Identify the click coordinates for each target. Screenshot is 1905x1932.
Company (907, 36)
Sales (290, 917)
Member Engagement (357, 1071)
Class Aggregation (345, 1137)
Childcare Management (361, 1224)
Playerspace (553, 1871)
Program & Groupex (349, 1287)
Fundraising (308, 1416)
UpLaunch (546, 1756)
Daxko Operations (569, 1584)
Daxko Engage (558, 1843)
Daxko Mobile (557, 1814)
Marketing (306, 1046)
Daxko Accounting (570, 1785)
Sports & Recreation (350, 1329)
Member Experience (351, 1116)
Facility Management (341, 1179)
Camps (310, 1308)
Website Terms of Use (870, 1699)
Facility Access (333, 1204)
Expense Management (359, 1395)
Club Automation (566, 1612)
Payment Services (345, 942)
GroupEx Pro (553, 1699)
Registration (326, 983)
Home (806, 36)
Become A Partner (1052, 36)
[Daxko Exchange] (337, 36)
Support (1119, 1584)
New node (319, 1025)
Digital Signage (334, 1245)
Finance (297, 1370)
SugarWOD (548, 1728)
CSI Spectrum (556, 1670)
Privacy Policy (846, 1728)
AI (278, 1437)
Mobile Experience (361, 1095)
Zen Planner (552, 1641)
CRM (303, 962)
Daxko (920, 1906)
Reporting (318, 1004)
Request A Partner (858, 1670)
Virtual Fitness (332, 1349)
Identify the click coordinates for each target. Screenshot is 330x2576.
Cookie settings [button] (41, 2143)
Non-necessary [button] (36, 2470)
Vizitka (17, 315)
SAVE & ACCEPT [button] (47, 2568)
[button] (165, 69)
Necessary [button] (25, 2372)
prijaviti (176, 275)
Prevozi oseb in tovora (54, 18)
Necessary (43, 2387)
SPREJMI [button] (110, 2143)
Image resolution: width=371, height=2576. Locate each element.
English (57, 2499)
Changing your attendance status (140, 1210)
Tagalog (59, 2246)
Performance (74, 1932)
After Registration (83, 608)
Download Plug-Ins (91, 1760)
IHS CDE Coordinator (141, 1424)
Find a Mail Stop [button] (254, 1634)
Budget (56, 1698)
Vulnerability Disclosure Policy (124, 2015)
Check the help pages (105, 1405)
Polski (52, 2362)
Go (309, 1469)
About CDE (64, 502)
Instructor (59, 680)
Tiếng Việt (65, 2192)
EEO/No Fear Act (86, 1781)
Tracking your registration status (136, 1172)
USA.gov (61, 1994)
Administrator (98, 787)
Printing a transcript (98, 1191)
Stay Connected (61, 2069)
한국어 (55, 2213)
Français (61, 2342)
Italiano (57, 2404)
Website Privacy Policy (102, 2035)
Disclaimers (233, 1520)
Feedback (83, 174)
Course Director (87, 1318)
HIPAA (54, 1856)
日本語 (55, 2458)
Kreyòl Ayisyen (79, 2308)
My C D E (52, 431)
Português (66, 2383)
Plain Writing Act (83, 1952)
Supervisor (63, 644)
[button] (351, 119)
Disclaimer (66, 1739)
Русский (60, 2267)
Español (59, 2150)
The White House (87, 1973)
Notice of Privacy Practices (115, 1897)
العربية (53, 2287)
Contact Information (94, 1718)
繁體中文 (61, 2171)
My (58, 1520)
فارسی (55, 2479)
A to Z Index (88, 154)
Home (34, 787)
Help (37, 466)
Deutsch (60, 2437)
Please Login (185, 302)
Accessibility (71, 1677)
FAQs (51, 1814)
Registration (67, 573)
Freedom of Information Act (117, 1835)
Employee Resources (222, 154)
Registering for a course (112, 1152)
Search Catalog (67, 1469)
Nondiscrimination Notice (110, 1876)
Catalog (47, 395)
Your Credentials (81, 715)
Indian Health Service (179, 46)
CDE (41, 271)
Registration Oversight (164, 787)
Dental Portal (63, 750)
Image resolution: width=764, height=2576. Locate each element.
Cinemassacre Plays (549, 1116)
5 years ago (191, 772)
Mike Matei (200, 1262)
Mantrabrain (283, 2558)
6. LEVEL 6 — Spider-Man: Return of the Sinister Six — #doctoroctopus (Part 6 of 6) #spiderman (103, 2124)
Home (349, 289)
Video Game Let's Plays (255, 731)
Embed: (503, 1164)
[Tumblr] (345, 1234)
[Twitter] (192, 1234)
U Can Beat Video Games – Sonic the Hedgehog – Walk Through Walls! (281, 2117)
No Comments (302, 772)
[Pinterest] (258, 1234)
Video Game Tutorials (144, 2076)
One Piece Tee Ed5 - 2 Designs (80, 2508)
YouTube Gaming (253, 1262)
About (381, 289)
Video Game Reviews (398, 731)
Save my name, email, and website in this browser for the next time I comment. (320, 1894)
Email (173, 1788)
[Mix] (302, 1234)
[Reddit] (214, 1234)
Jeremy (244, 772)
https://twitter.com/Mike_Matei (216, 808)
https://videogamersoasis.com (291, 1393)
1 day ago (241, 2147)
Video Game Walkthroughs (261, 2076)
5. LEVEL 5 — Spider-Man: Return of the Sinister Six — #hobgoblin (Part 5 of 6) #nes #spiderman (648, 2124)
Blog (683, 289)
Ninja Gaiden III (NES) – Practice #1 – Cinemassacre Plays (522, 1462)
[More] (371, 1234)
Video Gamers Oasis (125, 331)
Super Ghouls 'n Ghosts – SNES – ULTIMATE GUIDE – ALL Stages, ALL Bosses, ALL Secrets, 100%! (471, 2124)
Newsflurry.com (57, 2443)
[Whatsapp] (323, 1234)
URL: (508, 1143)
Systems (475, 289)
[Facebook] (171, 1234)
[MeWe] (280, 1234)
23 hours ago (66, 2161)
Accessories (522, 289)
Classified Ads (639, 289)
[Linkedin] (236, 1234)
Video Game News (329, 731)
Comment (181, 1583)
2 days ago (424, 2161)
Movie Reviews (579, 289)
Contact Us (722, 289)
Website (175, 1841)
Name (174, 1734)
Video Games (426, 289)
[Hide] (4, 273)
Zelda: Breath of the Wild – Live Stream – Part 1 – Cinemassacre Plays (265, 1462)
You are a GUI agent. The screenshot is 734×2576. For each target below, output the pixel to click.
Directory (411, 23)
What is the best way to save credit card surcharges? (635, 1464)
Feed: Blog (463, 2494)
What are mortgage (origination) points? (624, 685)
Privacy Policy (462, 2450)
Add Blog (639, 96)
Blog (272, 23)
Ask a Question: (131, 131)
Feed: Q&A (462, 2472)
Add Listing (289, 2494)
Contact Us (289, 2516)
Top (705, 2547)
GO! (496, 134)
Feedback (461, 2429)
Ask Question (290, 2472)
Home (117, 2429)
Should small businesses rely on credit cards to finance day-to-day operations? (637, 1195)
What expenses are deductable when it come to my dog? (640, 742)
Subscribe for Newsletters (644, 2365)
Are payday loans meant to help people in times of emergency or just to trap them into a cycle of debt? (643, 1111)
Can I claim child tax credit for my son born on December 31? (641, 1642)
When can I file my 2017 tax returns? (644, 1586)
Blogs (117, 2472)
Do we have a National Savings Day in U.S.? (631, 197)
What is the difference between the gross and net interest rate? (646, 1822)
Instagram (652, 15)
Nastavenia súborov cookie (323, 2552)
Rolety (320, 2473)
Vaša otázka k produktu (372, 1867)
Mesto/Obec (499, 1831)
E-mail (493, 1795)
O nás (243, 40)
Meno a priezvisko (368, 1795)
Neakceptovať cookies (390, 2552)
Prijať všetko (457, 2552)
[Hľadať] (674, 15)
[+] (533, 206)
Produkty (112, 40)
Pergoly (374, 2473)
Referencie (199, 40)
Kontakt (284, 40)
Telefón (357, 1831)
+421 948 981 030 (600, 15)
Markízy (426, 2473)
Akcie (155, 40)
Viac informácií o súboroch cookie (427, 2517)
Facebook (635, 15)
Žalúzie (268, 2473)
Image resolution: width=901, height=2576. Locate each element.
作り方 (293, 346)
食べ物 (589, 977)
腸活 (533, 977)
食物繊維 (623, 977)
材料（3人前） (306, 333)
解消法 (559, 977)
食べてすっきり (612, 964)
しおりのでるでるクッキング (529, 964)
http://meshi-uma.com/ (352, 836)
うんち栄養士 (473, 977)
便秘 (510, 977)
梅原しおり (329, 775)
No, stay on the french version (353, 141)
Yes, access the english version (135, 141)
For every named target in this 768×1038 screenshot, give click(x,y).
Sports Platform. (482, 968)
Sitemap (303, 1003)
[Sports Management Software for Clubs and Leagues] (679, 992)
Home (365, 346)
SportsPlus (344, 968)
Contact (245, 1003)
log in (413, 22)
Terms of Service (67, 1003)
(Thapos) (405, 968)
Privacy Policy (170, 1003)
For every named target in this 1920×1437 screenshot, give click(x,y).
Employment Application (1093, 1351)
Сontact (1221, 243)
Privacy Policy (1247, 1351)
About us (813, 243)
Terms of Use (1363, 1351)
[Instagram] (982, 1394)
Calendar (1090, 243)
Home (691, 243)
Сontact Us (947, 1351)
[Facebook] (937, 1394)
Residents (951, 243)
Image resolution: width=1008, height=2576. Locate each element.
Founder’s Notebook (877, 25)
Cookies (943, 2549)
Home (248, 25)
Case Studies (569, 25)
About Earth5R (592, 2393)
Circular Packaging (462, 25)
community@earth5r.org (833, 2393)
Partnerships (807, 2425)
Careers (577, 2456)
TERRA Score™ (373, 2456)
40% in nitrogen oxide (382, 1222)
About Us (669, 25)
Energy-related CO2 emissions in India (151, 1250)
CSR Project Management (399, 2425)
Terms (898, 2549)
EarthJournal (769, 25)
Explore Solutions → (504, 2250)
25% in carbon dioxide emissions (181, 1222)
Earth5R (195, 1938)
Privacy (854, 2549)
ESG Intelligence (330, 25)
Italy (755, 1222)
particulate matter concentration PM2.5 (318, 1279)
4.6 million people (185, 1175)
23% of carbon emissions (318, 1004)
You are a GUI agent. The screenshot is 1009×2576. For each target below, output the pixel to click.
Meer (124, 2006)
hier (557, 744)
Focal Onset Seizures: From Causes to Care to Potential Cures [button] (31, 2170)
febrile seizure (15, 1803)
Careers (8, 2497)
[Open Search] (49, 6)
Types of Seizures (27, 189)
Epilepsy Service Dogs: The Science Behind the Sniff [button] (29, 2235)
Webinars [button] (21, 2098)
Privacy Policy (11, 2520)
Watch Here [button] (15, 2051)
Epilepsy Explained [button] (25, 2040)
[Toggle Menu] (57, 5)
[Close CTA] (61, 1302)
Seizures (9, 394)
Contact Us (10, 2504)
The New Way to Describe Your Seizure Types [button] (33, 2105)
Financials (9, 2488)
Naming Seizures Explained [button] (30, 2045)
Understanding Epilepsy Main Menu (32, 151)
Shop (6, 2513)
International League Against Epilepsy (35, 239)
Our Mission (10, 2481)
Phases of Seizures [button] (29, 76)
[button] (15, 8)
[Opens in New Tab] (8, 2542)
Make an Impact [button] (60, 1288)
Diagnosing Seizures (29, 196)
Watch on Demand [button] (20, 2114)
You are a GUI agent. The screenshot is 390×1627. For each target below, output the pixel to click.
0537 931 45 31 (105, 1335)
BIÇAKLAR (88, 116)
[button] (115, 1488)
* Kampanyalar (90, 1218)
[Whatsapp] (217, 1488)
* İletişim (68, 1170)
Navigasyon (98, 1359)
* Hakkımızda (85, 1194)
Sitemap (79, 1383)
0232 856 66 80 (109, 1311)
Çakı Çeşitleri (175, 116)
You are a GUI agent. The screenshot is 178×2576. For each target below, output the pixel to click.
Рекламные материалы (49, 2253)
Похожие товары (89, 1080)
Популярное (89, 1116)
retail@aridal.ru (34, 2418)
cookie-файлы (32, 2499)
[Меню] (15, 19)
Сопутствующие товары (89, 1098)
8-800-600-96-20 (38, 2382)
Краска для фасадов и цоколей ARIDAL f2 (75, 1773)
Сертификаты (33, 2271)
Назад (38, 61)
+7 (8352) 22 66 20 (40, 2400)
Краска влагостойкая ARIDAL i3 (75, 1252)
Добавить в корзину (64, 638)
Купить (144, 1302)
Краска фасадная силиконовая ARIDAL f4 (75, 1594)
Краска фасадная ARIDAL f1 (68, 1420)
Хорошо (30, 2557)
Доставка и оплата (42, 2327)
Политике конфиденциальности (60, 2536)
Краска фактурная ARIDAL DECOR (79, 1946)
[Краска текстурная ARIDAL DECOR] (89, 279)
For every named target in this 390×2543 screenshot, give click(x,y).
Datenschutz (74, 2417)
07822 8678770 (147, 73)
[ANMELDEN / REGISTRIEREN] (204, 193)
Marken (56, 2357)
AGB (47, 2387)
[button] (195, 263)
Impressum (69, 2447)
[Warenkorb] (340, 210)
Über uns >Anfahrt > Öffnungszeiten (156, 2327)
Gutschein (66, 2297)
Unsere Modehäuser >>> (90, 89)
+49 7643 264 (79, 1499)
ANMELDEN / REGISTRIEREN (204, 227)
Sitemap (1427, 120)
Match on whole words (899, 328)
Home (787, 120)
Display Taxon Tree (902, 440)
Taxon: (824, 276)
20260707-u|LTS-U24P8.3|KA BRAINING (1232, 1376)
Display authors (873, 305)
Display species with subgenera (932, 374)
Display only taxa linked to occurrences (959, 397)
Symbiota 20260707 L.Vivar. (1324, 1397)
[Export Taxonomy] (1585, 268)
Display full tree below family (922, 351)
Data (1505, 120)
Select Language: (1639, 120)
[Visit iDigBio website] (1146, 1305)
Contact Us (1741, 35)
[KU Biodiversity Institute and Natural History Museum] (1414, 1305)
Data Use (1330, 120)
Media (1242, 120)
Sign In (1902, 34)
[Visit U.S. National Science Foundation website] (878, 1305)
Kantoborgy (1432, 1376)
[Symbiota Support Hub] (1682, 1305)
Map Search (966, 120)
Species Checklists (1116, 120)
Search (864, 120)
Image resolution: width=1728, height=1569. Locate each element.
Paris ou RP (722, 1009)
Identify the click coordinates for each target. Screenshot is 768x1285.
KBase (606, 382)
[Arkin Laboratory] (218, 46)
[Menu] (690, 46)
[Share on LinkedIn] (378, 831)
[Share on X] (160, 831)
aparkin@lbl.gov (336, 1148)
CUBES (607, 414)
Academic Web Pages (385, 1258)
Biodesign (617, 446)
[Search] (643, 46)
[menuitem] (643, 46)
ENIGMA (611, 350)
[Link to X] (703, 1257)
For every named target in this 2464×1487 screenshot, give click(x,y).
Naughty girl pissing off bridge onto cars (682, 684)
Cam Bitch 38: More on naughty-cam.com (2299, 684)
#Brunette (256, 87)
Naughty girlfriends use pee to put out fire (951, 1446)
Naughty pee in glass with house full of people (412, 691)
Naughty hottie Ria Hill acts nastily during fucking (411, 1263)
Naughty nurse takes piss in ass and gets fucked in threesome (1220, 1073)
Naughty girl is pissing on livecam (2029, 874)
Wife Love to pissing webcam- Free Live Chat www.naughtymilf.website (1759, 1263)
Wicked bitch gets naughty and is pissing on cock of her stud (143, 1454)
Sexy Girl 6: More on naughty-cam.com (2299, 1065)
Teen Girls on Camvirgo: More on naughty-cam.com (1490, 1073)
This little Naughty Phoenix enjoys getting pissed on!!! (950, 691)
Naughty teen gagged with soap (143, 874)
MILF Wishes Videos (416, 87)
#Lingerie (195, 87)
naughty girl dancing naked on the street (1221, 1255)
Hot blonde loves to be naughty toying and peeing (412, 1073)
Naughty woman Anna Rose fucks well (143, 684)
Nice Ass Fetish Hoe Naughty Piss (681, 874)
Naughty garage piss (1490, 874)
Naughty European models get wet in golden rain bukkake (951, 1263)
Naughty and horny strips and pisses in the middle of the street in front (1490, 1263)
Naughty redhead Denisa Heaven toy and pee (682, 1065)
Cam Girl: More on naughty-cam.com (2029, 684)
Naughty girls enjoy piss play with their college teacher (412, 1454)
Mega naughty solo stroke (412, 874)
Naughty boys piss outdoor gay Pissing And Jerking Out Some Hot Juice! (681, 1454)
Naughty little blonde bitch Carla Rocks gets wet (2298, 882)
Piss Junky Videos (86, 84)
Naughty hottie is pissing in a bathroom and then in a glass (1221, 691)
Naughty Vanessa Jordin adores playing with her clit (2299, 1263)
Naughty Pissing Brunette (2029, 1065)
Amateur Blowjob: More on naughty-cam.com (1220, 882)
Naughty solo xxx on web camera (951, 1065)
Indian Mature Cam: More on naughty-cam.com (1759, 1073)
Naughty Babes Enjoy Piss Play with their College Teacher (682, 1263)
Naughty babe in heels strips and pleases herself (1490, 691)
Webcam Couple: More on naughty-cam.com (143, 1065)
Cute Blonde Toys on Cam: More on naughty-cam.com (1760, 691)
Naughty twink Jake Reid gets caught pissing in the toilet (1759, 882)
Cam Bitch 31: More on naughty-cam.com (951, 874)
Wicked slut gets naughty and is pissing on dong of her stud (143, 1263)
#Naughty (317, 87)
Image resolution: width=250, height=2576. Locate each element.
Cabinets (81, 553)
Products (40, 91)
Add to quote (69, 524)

------------------------------------------------------------

Of the lines above, extract only those from the line with "prijaviti (176, 275)" to the line with "Deutsch (60, 2437)", both included, exactly as written.

prijaviti (176, 275)
Prevozi oseb in tovora (54, 18)
Necessary (43, 2387)
SPREJMI [button] (110, 2143)
Image resolution: width=371, height=2576. Locate each element.
English (57, 2499)
Changing your attendance status (140, 1210)
Tagalog (59, 2246)
Performance (74, 1932)
After Registration (83, 608)
Download Plug-Ins (91, 1760)
IHS CDE Coordinator (141, 1424)
Find a Mail Stop [button] (254, 1634)
Budget (56, 1698)
Vulnerability Disclosure Policy (124, 2015)
Check the help pages (105, 1405)
Polski (52, 2362)
Go (309, 1469)
About CDE (64, 502)
Instructor (59, 680)
Tiếng Việt (65, 2192)
EEO/No Fear Act (86, 1781)
Tracking your registration status (136, 1172)
USA.gov (61, 1994)
Administrator (98, 787)
Printing a transcript (98, 1191)
Stay Connected (61, 2069)
한국어 (55, 2213)
Français (61, 2342)
Italiano (57, 2404)
Website Privacy Policy (102, 2035)
Disclaimers (233, 1520)
Feedback (83, 174)
Course Director (87, 1318)
HIPAA (54, 1856)
日本語 (55, 2458)
Kreyòl Ayisyen (79, 2308)
My C D E (52, 431)
Português (66, 2383)
Plain Writing Act (83, 1952)
Supervisor (63, 644)
[button] (351, 119)
Disclaimer (66, 1739)
Русский (60, 2267)
Español (59, 2150)
The White House (87, 1973)
Notice of Privacy Practices (115, 1897)
العربية (53, 2287)
Contact Information (94, 1718)
繁體中文 (61, 2171)
My (58, 1520)
فارسی (55, 2479)
A to Z Index (88, 154)
Home (34, 787)
Help (37, 466)
Deutsch (60, 2437)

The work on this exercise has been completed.